María del Carmen no era la típica suegra posesiva. Hasta prometió ayudar con la boda. Cocinaba para todos, aunque Carmen intentó colaborar. No discutía ni exigía. El problema era otro.

Su método de crianza era peculiar. Con Lucía, su hija menor, era más estricta, quizás con razón. La niña era insoportablemente mimada y necesitaba tacto. María del Carmen no lo tenía.

Una tarde, Carmen presenció una escena familiar. Mientras preparaba té, María revisó el cuaderno de Lucía y encontró suspensos y malas notas.

Otra vez lo mismo ¿Tan difícil era memorizar el poema? suspiró. Dame el móvil y la tablet. Estudiarás hasta que te salga de los dientes. El móvil lo recuperas cuando apruebes, la tablet con un sobresaliente.

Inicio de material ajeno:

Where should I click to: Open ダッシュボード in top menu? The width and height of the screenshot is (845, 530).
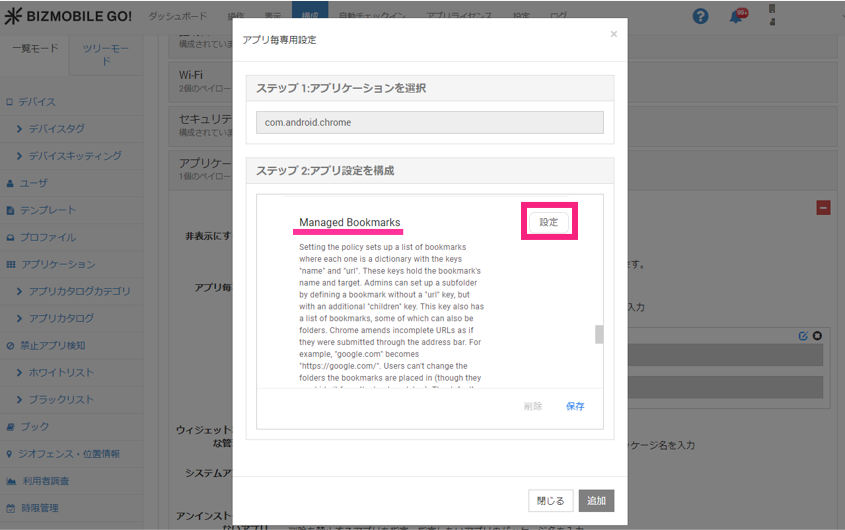(x=177, y=17)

Lucía bufó y puso los ojos en blanco.

Tómalo. Le pediré a Javier el suyo replicó, arrojando los dispositivos.
¿Crees que siempre te cubrirá? María esbozó una sonrisa amarga. Se irá con Carmen, tendrán hijos, y nos olvidará.
¡Eso ya lo veremos! gritó Lucía antes de encerrarse en su habitación.

La puerta se cerró de un golpe. Carmen miró incómoda a María. Le pareció injusto, pero ¿cómo corregir a una mujer mayor?

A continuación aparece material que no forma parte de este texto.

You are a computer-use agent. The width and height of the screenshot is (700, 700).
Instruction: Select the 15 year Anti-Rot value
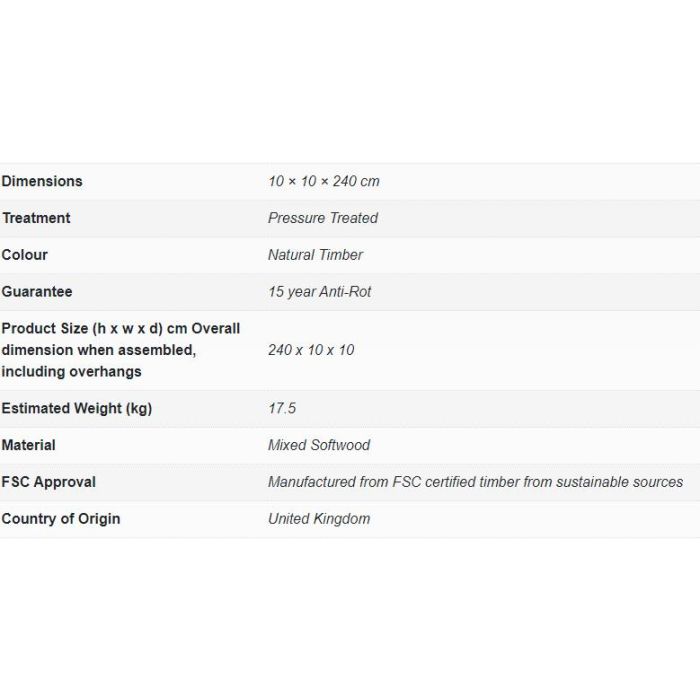(319, 292)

María, ¿no es demasiado duro? dijo con cuidado.
Tiene que aprender. La vida no es un camino de rosas.

Esa «verdad» le pasó factura a Carmen.

Notó que Lucía la evitaba. Si comían juntos, la niña se marchaba. Luego vinieron las pequeñas sabotajes: esconder el mando del aire acondicionado en plena ola de calor, estropear su maquillaje. Cuando Javier puso cerradura en su habitación, Lucía montó un escándalo.

¡¿Y ahora cómo hago los trabajos?!
Los harás bajo mi supervisión respondió él, firme.
¡Antes no me escondías nada!
Antes vivía solo. Y antes no me robabas.
¡Miente esa Carmen! ¡La odio!

Lucía lloró toda la noche. Carmen no sabía qué pensar. No le gustaba su actitud, pero tampoco quería empeorarlo.

Es solo una niña decía Javier.
Una niña de doce años replicó Carmen. ¿Alquilamos ya el piso?
Aguantemos un poco más. Mi madre dice que en cuatro meses estará listo.

Cuatro meses Para Javier, nada. Para Carmen, una eternidad.

Intentó conectar con Lucía: le llevaba chocolates, preguntaba por el colegio. La niña respondía «bien», cogía los dulces y se iba. Nada cambiaba.

Empeoró.

Un día, Carmen dejó su bolso en la entrada. Al salir, notó que lo habían revuelto. No tuvo tiempo de comprobarlo. Luego, descubrió que sus llaves habían «desaparecido». Tuvo que esperar una hora a que María le abriera.

Carmen sospechó. Se lo comentó a María, quien recuperó las llaves tras regañar a Lucía. Pero el daño estaba hecho.

Desde entonces, Carmen vigiló sus cosas. Javier, en cambio, seguía dejando puertas abiertas. Y eso les jugó una mala pasada.

En vísperas de la boda, nadie atendió a Lucía. Decoraban el coche, llamaban a invitados, al fotógrafo Todo estaba listo. Esa noche, Carmen quiso admirar su vestido. Al abrir el armario lo encontró destrozado a tijeretazos. Sabía quién lo hizo.

Le temblaron las manos. La rabia y la impotencia la ahogaban. No pudo explicárselo a Javier; solo lo llevó a ver el desastre.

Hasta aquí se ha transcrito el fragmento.